Keeping with the API theme, Contract Pharma’s Mumbai-based columnist, S. Harachand, says that the government there is promising a comprehensive plan to infuse a fresh dose of vigor into the country’s API sector. He says in recent years the industry has witnessed several API makers, especially small to medium players, withdraw from the scene unable to sustain operations due to intense competition in the pricing front and import surge. The Indian government declared 2015 as The Year of Bulk Drugs early last year and set up an expert committee to map out strategies to make India self-reliant on APIs.
With a combined population of nearly 3 billion people, China and India represent the largest drug markets in the world.

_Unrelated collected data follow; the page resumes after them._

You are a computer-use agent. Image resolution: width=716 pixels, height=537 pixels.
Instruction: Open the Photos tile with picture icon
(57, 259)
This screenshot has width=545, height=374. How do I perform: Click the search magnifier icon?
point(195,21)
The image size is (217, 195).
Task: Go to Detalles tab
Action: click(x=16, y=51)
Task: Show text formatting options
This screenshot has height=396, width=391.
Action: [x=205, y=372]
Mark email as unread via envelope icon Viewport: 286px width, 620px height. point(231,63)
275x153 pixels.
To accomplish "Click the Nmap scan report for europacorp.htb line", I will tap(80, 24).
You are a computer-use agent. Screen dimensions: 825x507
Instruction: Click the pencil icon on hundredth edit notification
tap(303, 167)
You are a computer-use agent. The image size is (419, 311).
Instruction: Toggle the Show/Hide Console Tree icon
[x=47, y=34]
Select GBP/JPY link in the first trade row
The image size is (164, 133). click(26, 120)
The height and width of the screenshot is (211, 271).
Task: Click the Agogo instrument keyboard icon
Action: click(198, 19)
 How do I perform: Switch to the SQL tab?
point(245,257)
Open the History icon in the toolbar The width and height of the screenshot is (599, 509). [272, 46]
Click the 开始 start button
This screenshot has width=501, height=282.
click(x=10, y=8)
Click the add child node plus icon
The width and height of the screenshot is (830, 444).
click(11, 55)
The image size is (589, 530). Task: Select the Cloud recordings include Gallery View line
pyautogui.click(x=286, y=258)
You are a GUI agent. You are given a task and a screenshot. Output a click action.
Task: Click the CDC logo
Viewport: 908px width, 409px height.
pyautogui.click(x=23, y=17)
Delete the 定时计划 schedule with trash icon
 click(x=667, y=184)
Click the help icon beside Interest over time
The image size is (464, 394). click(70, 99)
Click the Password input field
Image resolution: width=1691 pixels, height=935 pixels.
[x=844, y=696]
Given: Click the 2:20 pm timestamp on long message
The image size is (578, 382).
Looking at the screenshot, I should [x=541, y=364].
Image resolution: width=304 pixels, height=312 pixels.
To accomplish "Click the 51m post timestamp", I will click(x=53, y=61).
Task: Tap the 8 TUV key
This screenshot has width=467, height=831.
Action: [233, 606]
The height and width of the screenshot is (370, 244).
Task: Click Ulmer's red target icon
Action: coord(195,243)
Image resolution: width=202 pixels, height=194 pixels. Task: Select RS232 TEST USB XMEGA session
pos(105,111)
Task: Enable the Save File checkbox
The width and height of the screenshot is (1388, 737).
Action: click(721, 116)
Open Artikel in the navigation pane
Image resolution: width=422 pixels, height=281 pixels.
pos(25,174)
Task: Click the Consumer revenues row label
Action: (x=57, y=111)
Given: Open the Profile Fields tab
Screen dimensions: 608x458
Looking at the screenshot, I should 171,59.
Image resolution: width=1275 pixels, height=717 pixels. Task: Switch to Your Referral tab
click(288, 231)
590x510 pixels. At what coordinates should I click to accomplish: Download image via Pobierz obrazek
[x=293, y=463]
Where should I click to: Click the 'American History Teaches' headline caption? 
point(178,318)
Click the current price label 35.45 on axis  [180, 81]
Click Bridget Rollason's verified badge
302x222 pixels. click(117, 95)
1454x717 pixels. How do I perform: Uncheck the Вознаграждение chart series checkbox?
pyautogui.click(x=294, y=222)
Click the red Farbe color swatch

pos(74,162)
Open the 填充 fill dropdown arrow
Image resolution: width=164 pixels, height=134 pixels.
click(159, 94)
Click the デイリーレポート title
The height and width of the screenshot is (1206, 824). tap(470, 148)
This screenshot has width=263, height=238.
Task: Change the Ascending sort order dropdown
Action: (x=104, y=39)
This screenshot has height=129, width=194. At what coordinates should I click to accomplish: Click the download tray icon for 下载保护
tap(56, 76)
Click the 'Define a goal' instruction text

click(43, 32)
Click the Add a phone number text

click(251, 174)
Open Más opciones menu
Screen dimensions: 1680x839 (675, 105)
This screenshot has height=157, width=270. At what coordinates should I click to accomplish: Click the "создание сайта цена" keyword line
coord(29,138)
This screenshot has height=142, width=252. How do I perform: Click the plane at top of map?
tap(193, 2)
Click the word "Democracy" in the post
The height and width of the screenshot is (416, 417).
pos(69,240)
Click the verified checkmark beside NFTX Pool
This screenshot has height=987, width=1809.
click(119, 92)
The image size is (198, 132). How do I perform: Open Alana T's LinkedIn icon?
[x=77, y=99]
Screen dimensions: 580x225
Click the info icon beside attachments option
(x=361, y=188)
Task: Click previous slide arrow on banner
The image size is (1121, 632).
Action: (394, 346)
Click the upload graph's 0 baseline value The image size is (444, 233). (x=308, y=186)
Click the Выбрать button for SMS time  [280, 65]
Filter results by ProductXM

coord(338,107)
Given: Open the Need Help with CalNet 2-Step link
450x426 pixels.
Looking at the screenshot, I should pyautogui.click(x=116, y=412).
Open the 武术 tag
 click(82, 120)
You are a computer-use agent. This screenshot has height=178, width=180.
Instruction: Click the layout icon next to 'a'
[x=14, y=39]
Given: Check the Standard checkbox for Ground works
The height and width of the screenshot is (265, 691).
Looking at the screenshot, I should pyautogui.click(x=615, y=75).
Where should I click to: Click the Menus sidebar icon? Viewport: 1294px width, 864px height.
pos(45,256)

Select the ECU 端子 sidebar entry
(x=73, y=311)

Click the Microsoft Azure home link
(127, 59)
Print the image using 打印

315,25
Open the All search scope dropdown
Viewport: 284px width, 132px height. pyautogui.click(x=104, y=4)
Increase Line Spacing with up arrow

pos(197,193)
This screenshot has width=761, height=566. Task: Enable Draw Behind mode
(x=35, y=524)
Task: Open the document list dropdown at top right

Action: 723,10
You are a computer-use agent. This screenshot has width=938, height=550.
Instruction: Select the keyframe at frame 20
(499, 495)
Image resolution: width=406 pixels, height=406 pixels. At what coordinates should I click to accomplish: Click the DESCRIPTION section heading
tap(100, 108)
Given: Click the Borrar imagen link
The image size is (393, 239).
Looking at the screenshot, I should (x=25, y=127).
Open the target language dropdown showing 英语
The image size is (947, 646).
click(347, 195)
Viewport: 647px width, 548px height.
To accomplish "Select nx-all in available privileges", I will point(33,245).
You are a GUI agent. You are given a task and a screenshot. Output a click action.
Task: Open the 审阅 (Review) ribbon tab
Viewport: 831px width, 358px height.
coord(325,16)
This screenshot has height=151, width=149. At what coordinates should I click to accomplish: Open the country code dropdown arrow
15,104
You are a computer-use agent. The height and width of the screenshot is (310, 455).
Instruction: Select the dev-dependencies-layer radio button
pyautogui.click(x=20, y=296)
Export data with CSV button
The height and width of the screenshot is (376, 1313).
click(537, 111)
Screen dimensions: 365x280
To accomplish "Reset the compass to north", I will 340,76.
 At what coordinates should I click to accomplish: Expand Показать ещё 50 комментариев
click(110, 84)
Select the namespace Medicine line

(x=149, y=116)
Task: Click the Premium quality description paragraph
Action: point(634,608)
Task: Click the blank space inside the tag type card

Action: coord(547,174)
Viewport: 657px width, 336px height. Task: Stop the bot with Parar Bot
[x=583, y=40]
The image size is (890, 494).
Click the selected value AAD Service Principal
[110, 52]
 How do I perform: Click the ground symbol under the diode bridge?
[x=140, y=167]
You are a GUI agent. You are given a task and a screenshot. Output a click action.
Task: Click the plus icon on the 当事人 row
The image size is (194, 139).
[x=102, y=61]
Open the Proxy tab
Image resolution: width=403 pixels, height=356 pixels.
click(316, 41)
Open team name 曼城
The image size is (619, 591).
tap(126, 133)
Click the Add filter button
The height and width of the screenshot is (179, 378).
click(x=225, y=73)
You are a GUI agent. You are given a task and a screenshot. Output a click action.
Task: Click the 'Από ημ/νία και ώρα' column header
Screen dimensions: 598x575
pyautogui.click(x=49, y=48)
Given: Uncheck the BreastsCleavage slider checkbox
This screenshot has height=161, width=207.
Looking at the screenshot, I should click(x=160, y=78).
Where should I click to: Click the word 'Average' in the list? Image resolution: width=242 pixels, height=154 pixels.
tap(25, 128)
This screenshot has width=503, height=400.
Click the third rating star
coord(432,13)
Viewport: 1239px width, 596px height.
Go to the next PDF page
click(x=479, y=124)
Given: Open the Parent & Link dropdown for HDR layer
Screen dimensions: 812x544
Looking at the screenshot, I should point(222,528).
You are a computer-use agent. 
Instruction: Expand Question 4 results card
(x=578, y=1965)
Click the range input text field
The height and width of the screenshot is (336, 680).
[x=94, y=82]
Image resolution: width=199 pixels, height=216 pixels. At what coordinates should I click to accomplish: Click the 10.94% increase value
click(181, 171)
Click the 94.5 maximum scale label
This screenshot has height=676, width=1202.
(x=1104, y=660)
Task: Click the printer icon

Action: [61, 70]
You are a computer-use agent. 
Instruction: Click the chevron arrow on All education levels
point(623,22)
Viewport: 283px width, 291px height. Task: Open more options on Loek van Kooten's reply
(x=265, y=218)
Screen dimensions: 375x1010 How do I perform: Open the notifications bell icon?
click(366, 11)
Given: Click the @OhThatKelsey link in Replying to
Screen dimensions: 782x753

Yet, speaking to China specifically, Stuart Rose, founder and chief executive officer of PaizaBio, a CMO focused on helping western-based pharmaceutical companies manufacture drugs in China for the Chinese market, says Western pharmaceutical companies have only a small foothold there largely because China is a complicated environment for Western companies to operate.
However, major new policies implemented by China’s FDA reflect its growing willingness to engage multinationals in their drug development initiatives and allow contract manufacturing of new drugs in China for the Chinese market.